In this study, we identified an association between presence of cholinergic dementias and a positive history of cigarette smoking, as well as significantly greater pack-years of cigarette smoking among smokers with cholinergic dementias compared to smokers with noncholinergic dementias and normal controls. Because cortical cholinergic deficits are theorized to develop very gradually over several decades prior to symptom onset in these disorders, it is possible that the greater frequency and pack-year history of smoking may indicate a form of unknowingly attempted self-medication used by these patients to treat symptoms from gradually developing brain cholinergic deficits. These findings also suggest that elderly individuals with a positive smoking history who start developing cognitive impairment may be at relatively higher risk for developing cholinergic rather than noncholinergic dementias, although further prospective study in elderly individuals would be needed to determine any predictive value associated with this finding.

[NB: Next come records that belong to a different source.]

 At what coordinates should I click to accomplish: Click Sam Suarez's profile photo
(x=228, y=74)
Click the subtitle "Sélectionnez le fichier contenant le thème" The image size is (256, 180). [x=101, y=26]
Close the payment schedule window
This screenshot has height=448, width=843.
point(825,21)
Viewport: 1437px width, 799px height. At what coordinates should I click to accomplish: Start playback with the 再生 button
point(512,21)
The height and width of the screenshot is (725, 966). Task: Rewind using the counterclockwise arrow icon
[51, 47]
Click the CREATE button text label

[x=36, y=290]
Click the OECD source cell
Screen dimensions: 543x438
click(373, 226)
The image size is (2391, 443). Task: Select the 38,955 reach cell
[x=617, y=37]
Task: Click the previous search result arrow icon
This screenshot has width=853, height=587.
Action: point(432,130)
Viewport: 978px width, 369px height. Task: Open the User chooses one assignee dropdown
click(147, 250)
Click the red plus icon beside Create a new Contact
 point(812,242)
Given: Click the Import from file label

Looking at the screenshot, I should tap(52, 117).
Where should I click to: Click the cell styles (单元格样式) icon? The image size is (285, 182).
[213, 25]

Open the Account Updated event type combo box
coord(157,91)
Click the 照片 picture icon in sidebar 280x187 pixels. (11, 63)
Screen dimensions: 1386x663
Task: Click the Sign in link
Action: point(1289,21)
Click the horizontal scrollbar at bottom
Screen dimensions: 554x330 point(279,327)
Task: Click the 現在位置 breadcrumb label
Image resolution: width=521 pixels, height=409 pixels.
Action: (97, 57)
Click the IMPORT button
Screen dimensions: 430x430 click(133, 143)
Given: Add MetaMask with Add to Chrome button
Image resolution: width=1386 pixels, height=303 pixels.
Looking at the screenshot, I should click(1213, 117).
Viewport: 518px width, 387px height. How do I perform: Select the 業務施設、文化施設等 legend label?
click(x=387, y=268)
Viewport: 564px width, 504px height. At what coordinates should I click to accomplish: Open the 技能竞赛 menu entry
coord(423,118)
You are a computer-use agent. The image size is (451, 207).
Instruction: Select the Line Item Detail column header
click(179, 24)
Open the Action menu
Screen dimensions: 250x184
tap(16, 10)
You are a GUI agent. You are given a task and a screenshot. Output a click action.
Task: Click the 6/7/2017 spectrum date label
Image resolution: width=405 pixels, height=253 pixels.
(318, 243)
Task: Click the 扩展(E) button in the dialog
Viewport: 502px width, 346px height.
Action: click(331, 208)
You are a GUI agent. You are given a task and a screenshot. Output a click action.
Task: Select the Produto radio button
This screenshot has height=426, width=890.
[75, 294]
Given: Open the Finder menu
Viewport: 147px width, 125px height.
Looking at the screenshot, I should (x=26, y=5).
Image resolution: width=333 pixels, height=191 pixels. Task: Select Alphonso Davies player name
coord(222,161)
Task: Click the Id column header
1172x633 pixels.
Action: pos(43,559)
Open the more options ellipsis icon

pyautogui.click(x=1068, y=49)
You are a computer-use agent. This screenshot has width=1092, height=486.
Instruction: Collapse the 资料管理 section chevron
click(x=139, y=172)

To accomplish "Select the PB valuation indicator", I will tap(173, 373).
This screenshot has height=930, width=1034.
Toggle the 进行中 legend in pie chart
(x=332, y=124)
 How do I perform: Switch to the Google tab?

The relationship between cigarette smoking, AD, and dementia in general is complicated. In some groups, specifically those with the APOE4 allele, it has been found that smokers have an increased risk for developing dementia and AD [14]. Other reports of studies in the general population have also supported cigarette smoking as an important risk factor for both dementia and AD [15]. Among those with early signs of AD, smokers are known to have greater rates of brain atrophy than nonsmokers, for both generalized atrophy and specifically atrophy of areas related to development of AD such as the hippocampus [16]. However, high levels of lifetime smoking (>50 pack-years) are reported to have an inverse relationship with other degenerative dementias and are associated with a reduced risk for development of LBD and PD [17]. With Parkinson’s disease, the inverse relationship is dose dependent and those with the greatest pack-year histories are the least likely to develop these disorders [18].

This study has several limitations. First, the decision to study an outpatient population rather than an inpatient population may have introduced a selection bias, since smoking is a risk factor for nursing home placement [19]. Additionally, because past smoking status and pack-year histories were determined by retrospective chart review of already existing notes, it is possible that smoking histories were actually underreported. Others have shown that smoking histories are frequently underestimated when assessed from patient chart notes, and it is possible that another mechanism for obtaining smoking histories such as an anonymous questionnaire may have provided a more accurate assessment [20]. Also, we were unable to determine the smoking history for many of the patients seen in the clinic because it simply was not documented in the chart notes, raising the possibility of a reporting bias. However, all three of these potential biases would be expected to have affected both groups equally, so we feel that overall the results are relatively reliable. Further study of other community and research center populations using anonymous questionnaires to determine smoking histories would be warranted.

5. Conclusions

The results of this study suggest that patients with cholinergic dementias may have greater past cigarette smoking rates than those with noncholinergic dementias and controls. It is possible that the nicotine in cigarettes may act as a form of self-medication for people who are gradually developing a cortical cholinergic deficit. Additional research focusing on the role of nicotinic AchRs in the development and progression of Alzheimer’s disease and other cholinergic dementias is indicated. Additionally, future research to identify nicotinic AchR mediated treatments may help to reduce the severity of symptoms patients face as cholinergic dementias progress and may even have the potential for disease modifying effects.

Conflict of Interests

The authors declare they have no conflict of interests regarding publication of this paper.